0730: Attended classes on the mission of MAT - (Mobile Advisory Team) to RF/PF forces in Vietnam. We will be expected to go along on operations and night ambushes with the South Vietnamese. We will be assigned to 5-man teams and sometimes might not see big American units unless they are passing through. Had 2-hour class on the M-1 carbine. This is an old U.S. rifle which is outdated in our Army but currently used by South Vietnamese forces against NVA and V.C. Most of them don’t have the M16 rifle yet.

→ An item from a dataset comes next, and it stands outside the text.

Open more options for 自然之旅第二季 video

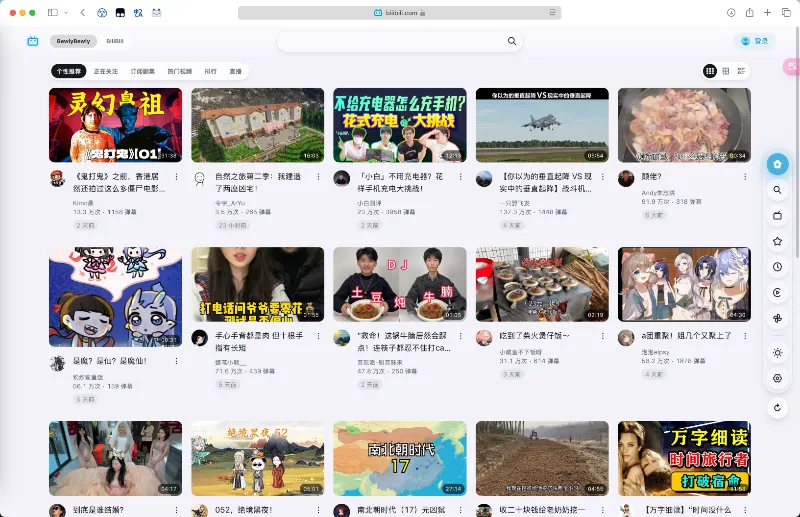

By Tuesday morning I had a pretty clear picture of what my job was going to be in Vietnam. Mobile Advisory Teams (MATs) consisted of five men, each being responsible for a specific area of expertise, a compact version of the twelve-man Green Beret teams. The composition of a MAT team was as follows: one team leader, an assistant team leader (both junior officers), a heavy weapons NCO (non-commissioned officer), a light weapons NCO and a medic. Each team was assigned one South Vietnamese interpreter. The MAT team stayed in the field 100% of the time, at no time being allowed to rotate back to a “rear” area. One team member could be absent from the team, but only with permission from headquarters. Team strength was allowed to drop to a total of four men therefore, provided there remained at least one medic and one officer in charge.

I began to get the impression that this job was going to be complicated and difficult. It didn’t take me long to imagine the enormity of the role: advise troops already in combat. Show them how to be better. Help them win, and do it with no practical experience of my own! I felt that the Army had prepared me well, however. Or maybe I had prepared myself well. My Eagle Scout, leadership-building days in the Boy Scouts and countless hours spent outdoors and on rifle ranges gave me some self-assurance.

I chose to think positively, to look forward to being an advisor, confident that I would do my best. And this time at Advisor School was going to be my last opportunity to get ready. Freedom was in the air at the Advisor School in South Vietnam in early 1969. Back home, on college campuses, one would never know it. But the chimes of freedom were flashing all around us as we readied ourselves to go out into the field and help the South Vietnamese people defend themselves against a communistic way of life.